Toffoli diz que Forças Armadas não são poder moderador e que Supremo é guardião da Constituição

Toffoli diz que Forças Armadas não são poder moderador e que Supremo é guardião da Constituição

Em palestra virtual, presidente do Supremo Tribunal Federal demonstrou que o artigo 142 da Constituição tem sido equivocadamente interpretado para tentar atribuir, às Forças Armadas, uma possível função de instituição moderadora

Patrik Camporez / BRASÍLIA

20 de junho de 2020 | 13h27

O presidente do Supremo Tribunal Federal, ministro Dias Toffoli. Foto: Nelson Jr./SCO/STF

O presidente do Supremo Tribunal Federal (STF), Dias Toffoli, defendeu o papel da corte como guardiã da Constituição e afirmou não ser mais possível dizer que as Forças Armadas são um poder moderador. O ministro fez as declarações em uma palestra virtual para juristas e estudantes de Direito na manhã deste sábado, 20. Na ocasião, demonstrou que o artigo 142 da Constituição tem sido equivocadamente interpretado para tentar atribuir, às Forças Armadas, uma possível função de instituição moderadora.”Quem é o guarda da Constituição é o Supremo Tribunal Federal. Não é mais possível Forças Armadas como poder moderador”, disse.

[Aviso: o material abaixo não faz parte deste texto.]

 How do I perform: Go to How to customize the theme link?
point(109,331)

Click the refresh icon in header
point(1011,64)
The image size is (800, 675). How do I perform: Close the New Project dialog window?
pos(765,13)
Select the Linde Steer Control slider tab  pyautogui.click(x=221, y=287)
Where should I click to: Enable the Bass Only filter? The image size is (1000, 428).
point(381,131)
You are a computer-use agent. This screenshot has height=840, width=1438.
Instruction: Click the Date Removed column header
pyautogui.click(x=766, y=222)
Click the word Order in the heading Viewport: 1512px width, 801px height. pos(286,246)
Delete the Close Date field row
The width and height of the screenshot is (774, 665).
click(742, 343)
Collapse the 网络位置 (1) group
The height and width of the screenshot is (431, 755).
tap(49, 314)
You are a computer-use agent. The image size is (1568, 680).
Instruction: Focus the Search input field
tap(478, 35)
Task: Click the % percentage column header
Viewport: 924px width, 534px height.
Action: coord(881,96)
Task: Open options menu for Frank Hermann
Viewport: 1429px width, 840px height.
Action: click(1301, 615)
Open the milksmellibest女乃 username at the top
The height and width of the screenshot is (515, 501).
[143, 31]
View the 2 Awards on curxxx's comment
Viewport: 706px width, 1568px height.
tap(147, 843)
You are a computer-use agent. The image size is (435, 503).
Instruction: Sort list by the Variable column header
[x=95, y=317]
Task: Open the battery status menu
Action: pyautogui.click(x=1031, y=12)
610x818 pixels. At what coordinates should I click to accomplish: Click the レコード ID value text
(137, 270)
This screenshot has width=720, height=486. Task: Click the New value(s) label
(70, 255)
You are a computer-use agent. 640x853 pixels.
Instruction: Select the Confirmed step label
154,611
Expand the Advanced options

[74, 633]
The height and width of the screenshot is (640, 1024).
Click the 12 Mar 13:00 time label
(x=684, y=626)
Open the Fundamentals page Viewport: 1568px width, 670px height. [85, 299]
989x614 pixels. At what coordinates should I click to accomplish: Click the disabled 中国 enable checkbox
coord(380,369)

O ministro disse que a Constituição de 1988 trouxe uma nova realidade cultural para o Brasil, “pela sua participação e pelo pacto que se construiu” entre todos. “É um pacto possível que foi feito e o Supremo é o guardião desse pacto. Ninguém mais. Obviamente que todos têm que cumprir a Constituição e que todos são guardiões da Constituição. Mas o guardião último é o STF”, insistiu.

Demonstrando preocupação com as interpretações recentes e equivocadas da Constituição, o ministro destacou que, em 1964, as Forças Armadas “foram chamadas para exercer esse poder moderador”, mas “ficaram no poder por 20 anos”.

Durante uma longa explanação, Toffoli minimizou, no entanto, a responsabilidade das Forças Armadas pelo golpe de 1964. Citando vários juristas, ele argumentou que foi “conveniente”, tanto para a esquerda quanto para a direita, “colocar toda a responsabilidade” do “movimento” sobre as Forças Armadas.

“Em Brasília, você não fala nem revolução nem golpe. Torquato Jardim (jurista e ex-ministro do TSE) fala movimento, para não criar nenhum desentendimento numa mesa de debate. A ideia de movimento não desagrada nenhuma das partes. Foi conveniente para esquerda e para a direita colocar toda a responsabilidade nas Forças Armadas”, disse. “Os dois lados erraram, a elite brasileira e a esquerda erraram”, completou.

Toffoli citou uma biografia de Castello Branco, do escritor Lira Neto, para dizer que o “movimento” militar foi apoiado pela elite e pela sociedade. “Os militares entram para fazer a transição e, em vez de fazer a transição, eles ficam no poder por 20 anos”.

O presidente do STF também fez questão de se defender de críticas feitas por sua atuação, como presidente da Corte, junto ao governo Bolsonaro. “Muita gente não gosta de mim, mas eu sou o presidente do STF. Eu sou aquele que será o interlocutor do STF nas relações político-institucionais e na condução da Corte”, afirmou, defendendo, ao concluir, que as cortes constitucionais se tornaram poder moderador e que esse poder moderador tem que ser usado com prudência. “Direito é prudência, daí, Jurisprudência.”